■ **Yapılacaklar**
1) Sanasaryan Han haberinde geçen yılları metindeki sırasıyla yazın.
2) Sanasaryan Han haberini bıraktığı yerden sürdürün.

■ **Seçilen metin**
"""

Devlet tarafından gasp edilen Sanasaryan Han, Ermeni Patrikliği’nin açtığı iade davası sürmesine karşın, 20 yıllığına kiralanmak üzere ihaleye çıkarılıyor.
Türkiye Ermeni toplumunun geçmişte gasp edilen en önemli mülklerinden biri olan Sanasaryan Han, kiralanmak üzere ihaleye çıkarıldı.
AGOS Genel Yayın Yönetmeni Rober Koptaş’ın haberine göre, 18 Temmuz’da açılacak ihale Resmi Gazete’de duyurulmuş olsa da İstanbul Ermeni Patrikliği’nin açtığı iade davası sürüyor.
Her ne kadar son zamanlarda Han’ın kullanım hakkının hükümet tarafından 50 yıllığına Patrikliğe verileceği konuşuluyor olsa da ihalenin ilan edilmesiyle birlikte bu olasılık da ortadan kalkmış oldu.
Oysa Türkiye Ermeni Patrikliği, Sirkeci’de bulunan Sanasaryan Han’ın iadesi için geçen yıl İstanbul 13. Asliye Hukuk Mahkemesi’nde dava açmıştı.
Görülen ilk duruşmada, mahkeme heyeti mülk üzerine “tedbir kararı” almıştı. Bu karar uyarınca, Vakıflar Genel Müdürlüğü’nün, hana yeni kiracı almaması gerekiyordu. İhale ilanı, bu karara rağmen verilmiş oldu.
18 Temmuz tarihinde yapılması beklenen ihale gerçekleşirse hanın yeni hak sahibi bir üçüncü şahıs olacak.
Han, 1915’te Osmanlı Devleti tarafından gasp edildi. Bu durum 1920’ye kadar sürdü. 1920’de yapılan düzenlemeyle Patrikhane’ye hanın gelirlerini kullanma hakkı verildi. 1928’de İstanbul Valiliği’nin bir kolu olan İdare-i Hususiye, hanın gelirlerine el koydu.
Patrik Naroyan, bu haksızlığa karşı dava açtı ve 3 Mart 1932’de sonuçlanan bu dava Patrikliğin lehine sonuçlandı.

"""

[Veri kümesi kayıtları]
"""

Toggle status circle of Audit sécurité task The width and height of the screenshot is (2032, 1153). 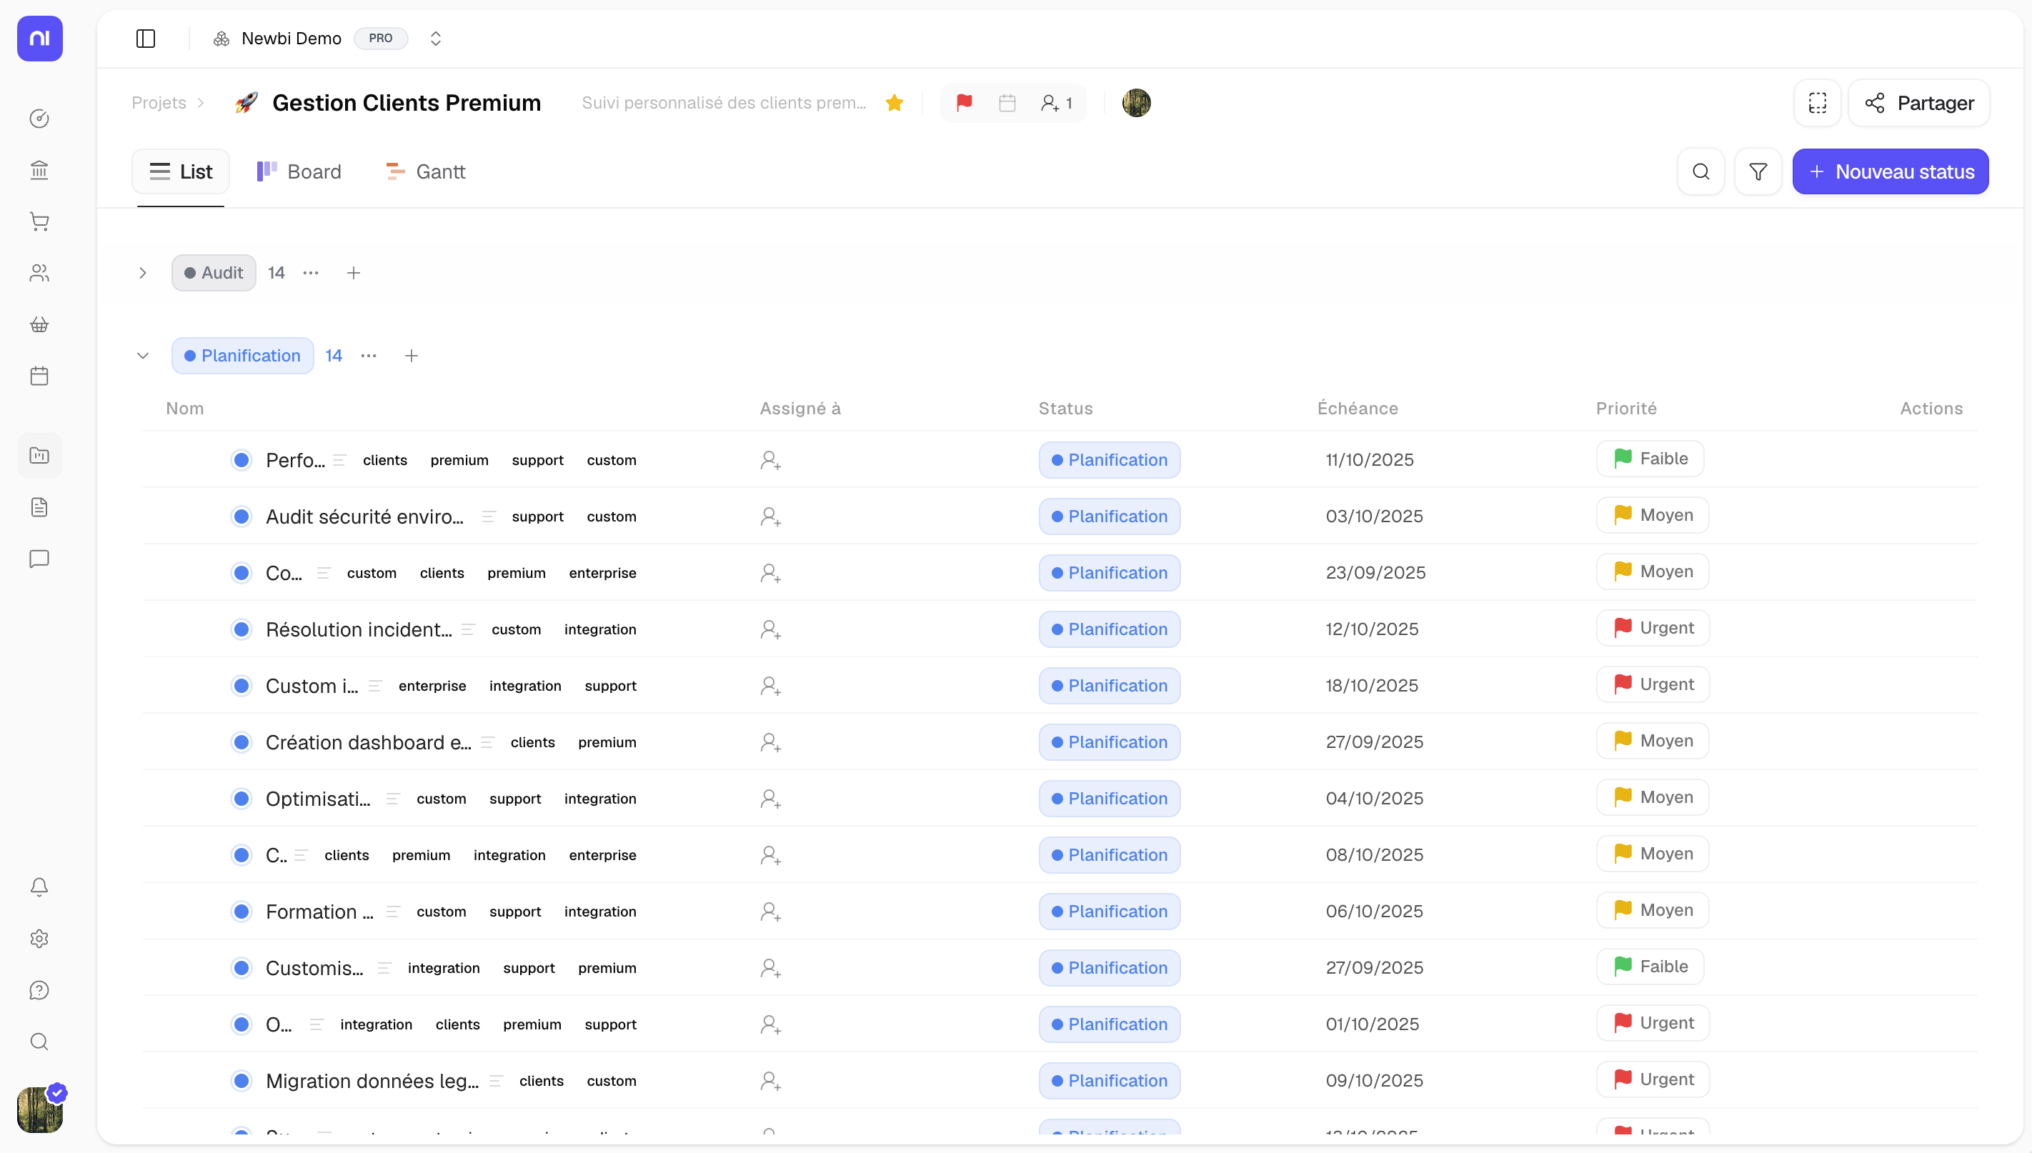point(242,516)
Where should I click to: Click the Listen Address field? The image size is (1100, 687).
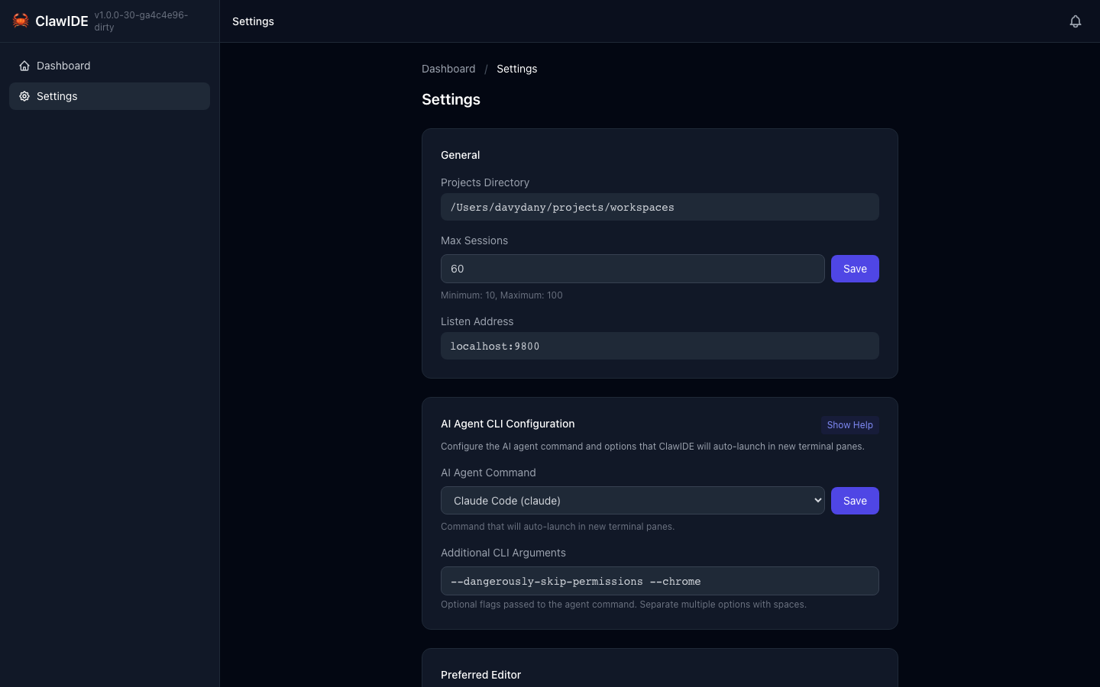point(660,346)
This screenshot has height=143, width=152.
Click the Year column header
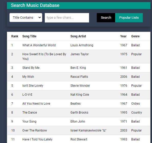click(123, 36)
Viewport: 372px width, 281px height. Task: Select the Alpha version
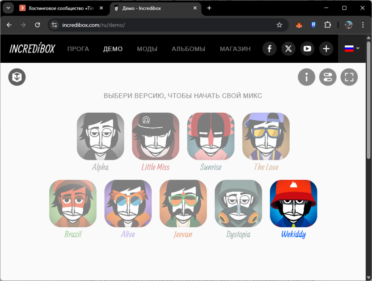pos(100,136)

"""
"""

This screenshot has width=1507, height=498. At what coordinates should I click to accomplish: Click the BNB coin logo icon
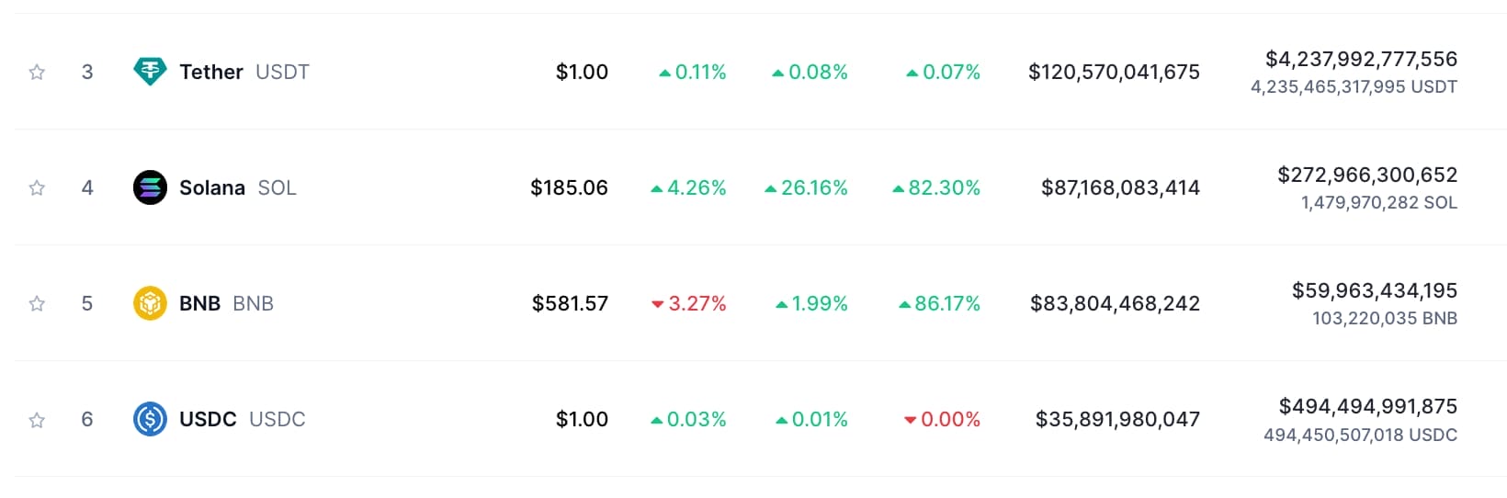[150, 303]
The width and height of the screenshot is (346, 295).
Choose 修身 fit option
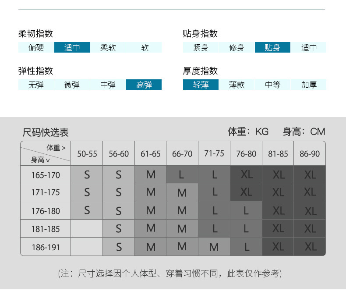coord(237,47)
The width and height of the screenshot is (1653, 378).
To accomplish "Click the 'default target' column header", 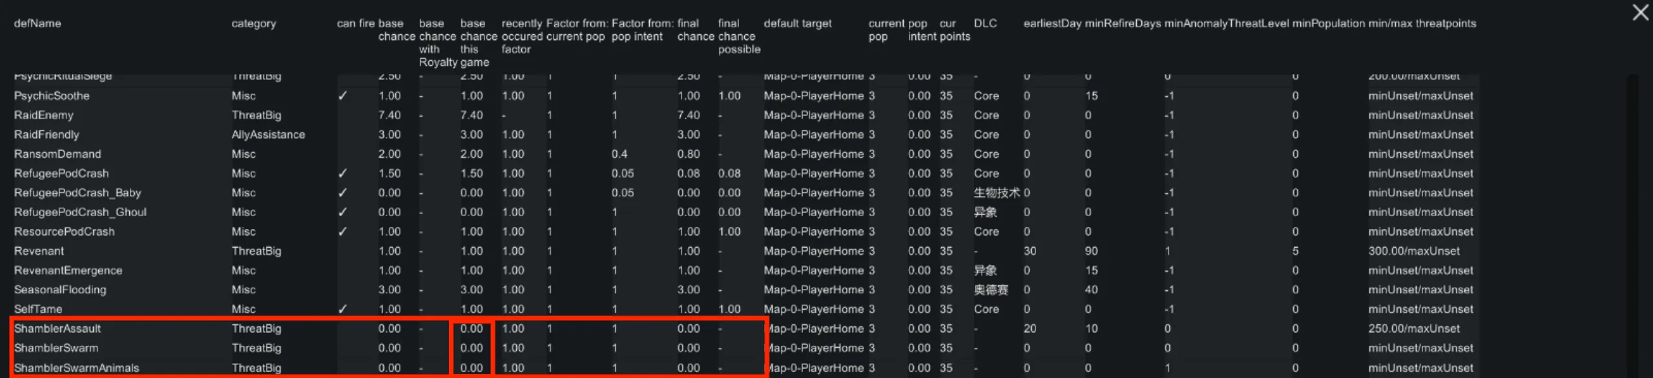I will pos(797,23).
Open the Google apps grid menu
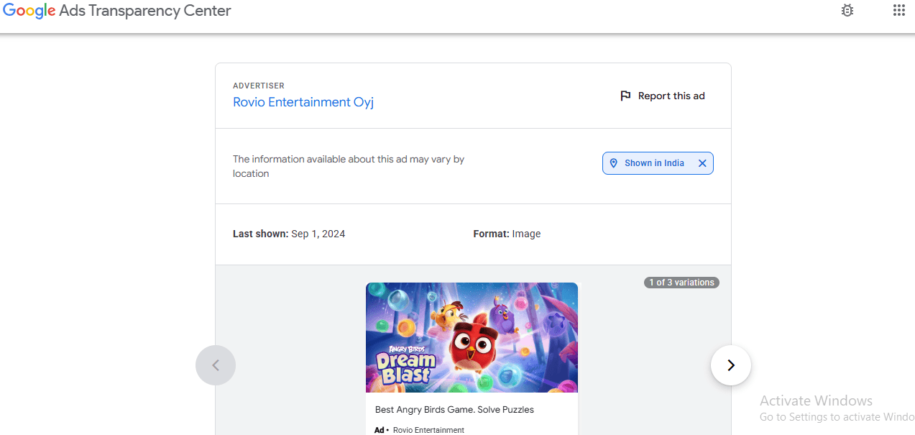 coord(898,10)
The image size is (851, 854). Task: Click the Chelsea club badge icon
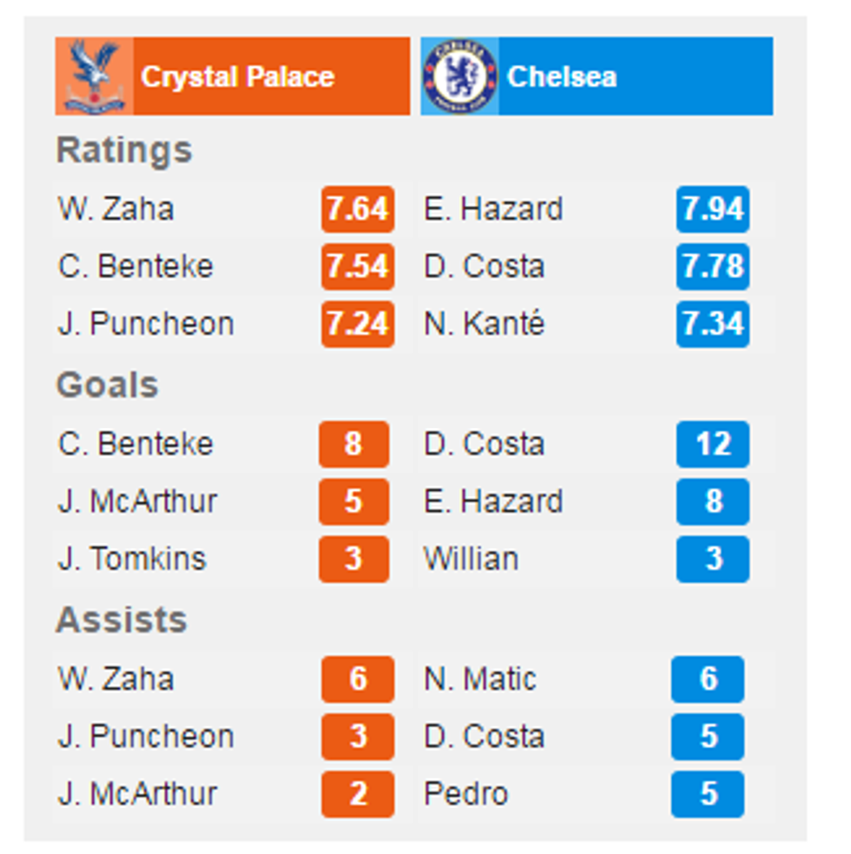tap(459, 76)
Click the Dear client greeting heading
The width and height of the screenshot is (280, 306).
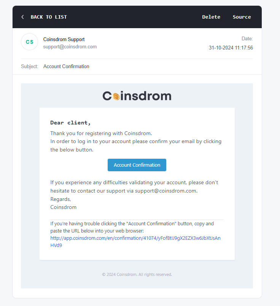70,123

"""
"""

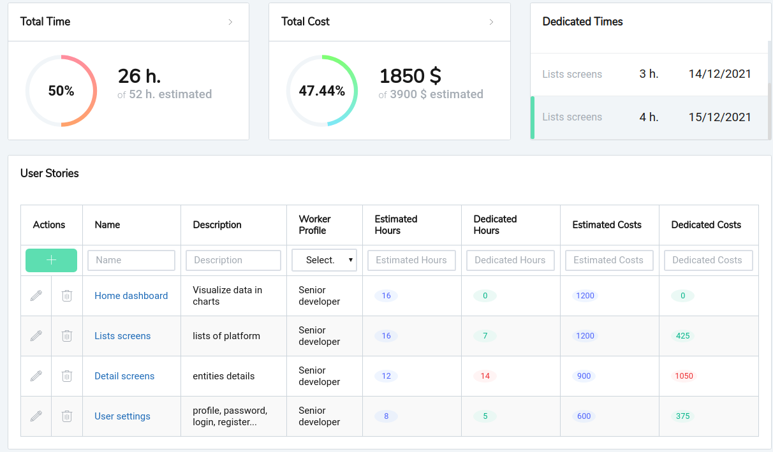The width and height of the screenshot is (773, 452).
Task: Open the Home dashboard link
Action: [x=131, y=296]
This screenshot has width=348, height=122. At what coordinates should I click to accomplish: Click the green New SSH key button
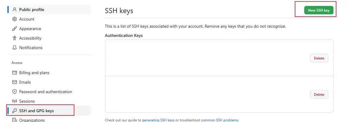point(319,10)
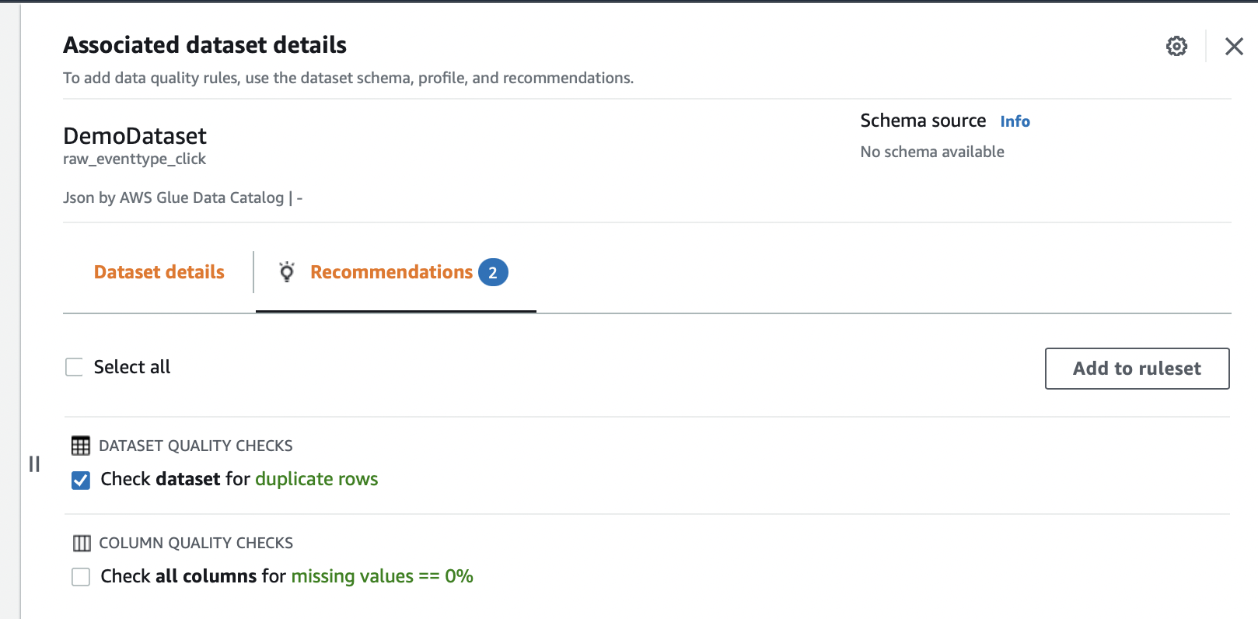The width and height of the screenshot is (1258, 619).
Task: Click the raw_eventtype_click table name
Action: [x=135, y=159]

"""

■ **Verilen yanıtlar**
1) 1915, 1920, 1928, 1932

2)
Ancak İdare-i Hususiye, 1935’te davayı tekrar açtı ve mülk bu dava sonucunda elden çıktı.
1930’lu yıllarda gasp edilerek önce İl Özel İdaresi’nin, daha sonra da Vakıflar Genel Müdürlüğü’nün himayesine geçen mülk, Emniyet Müdürlüğü ve Adliye binası olarak da kullanılmıştı.
Vakıflar Genel Müdürü Adnan Ertem geçen yıl, Sanasaryan Han için dava açılması ve ihtiyatı tedbir kararı alınmasına tepki göstererek mülkün, Osmanlı tebaası bir Ermeni olan Mıgırdiç Sanasaryan Ağa’nın vasiyeti olduğunu ve hukuki süreç sonucunda Müdürlüğün malı olduğunu savunarak, “Sansaryan Han, cemaat vakfı statüsünde olan bir vakfın mülkü değil” demişti.
Adnan Ertem’in açıklamasının tarihsel gerçeklerle uyuşmadığını ifade eden Rober Koptaş, yazıda şu ifadelere yer veriyor:
“Öncelikle, Mıgırdıç Sanasaryan Ağa bir Osmanlı Ermenisi değil, Rusya’da yaşamış bir Ermeni. Varlıklı bir şahıs olan Sanasaryan, 1881’de Erzurum’da yetim öğrenciler için bir okul açtı. Daha sonra ise, bu okula gelir sağlaması amacıyla İstanbul’da Sanasaryan Han’ı satın alarak, hanın yönetim haklarını Ermeni Patrikliği’ne bıraktı. Patriklik kayıtlarında hanın 1909 yılına ait tapu kaydı yer alıyor. Bu belgede, ‘Vakıf olarak mütevellisi Ermeni Patrikhanesi tasarrufundadır’ ifadesi yer alıyor.”
Patrikhane Emlak Komisyonu üyesi Şahin Gezer de Sansarayan Vakfı’nın mazbut vakıf sayılamayacağını, vakfa ve mülklerine mahkeme kararıyla el konulmasının hukuksuz olduğunu belirtiyor ve ekliyor: “Bu vakfın mütevelli heyeti başkanı günün patriğidir. Dolayısıyla, vakıf yöneticisiz değildir ve bugün çok sayıda fakir çocuk bulunmaktadır. Sonuçta bu vakıf, onların daha iyi eğitim alması için kuruldu.”
1895’te, Mıgırdiç Ağa Sanasaryan’ın isteğiyle mimar Hovsep Aznavur tarafından inşa edilen Sanasaryan Han, devlet eline geçtikten sonra uzun yıllar İstanbul Emniyet Müdürlüğü olarak kullanıldı.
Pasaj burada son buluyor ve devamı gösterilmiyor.